The danger in over applying Jesus’ words is that we recoil from God’s good gifts in a mood not dissimilar from ingratitude. Thus the Christian life is poised on a knife-edge. As Calvin says in the fourth chapter of his Golden Booklet of the True Christian Life, our love for this world must be broken, and our hope for the new cultivated. The struggle is to learn proper appreciation of all we enjoy now, without those things displacing our affections for Jesus. Everything we enjoy comes from God and is a divine blessing to be gratefully received. But Calvin thought we needed to be constantly reminded that this world is merely a signpost to God’s glorious restoration of all things. We must be weary of vainly clinging to our lives and what is passing, and grateful for the brief and generous hints of what is to come.

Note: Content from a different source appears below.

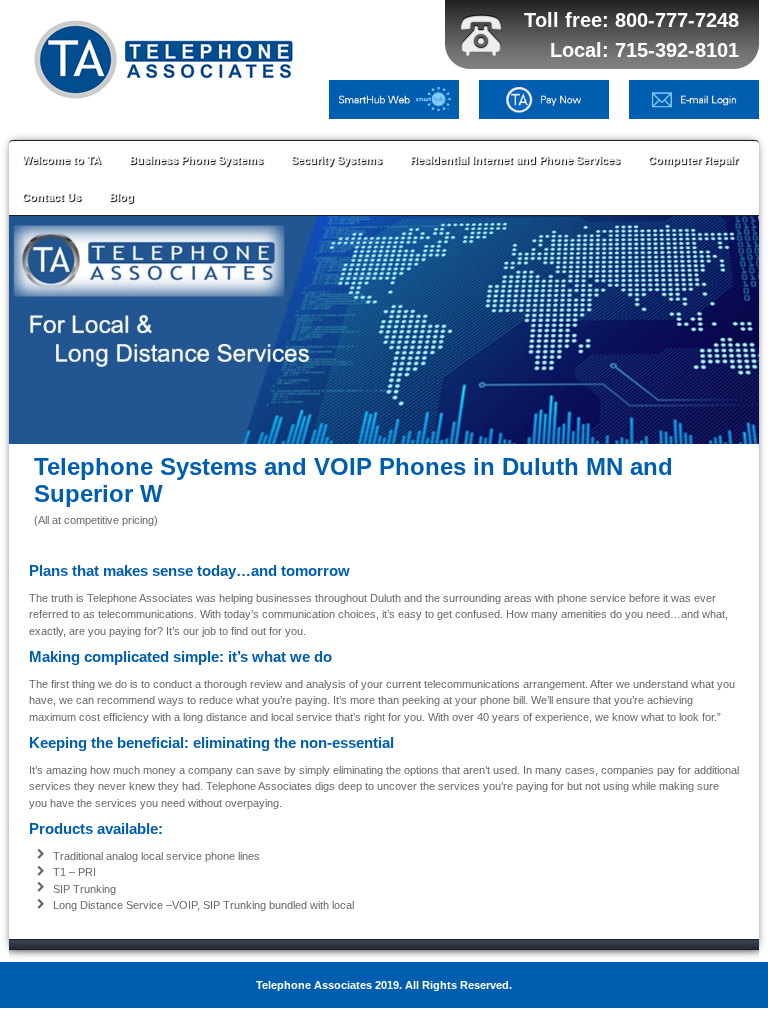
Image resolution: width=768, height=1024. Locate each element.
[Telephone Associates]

I will conclude by returning to something I said above: Jesus’ enemies were threatened by what they did not understand about him, but his disciples were offended by what they did. Those who do no know Jesus cannot comprehend this tension, loving our Lord so affectionately that we appear to hate this world. It is only when we comprehend what Jesus has done for us that our gratitude and love for him will dwarf this life. So Calvin writes, in the Institutes (3.7.1), “We are not our own: in so far as we can, let us therefore forget ourselves and all that is ours.”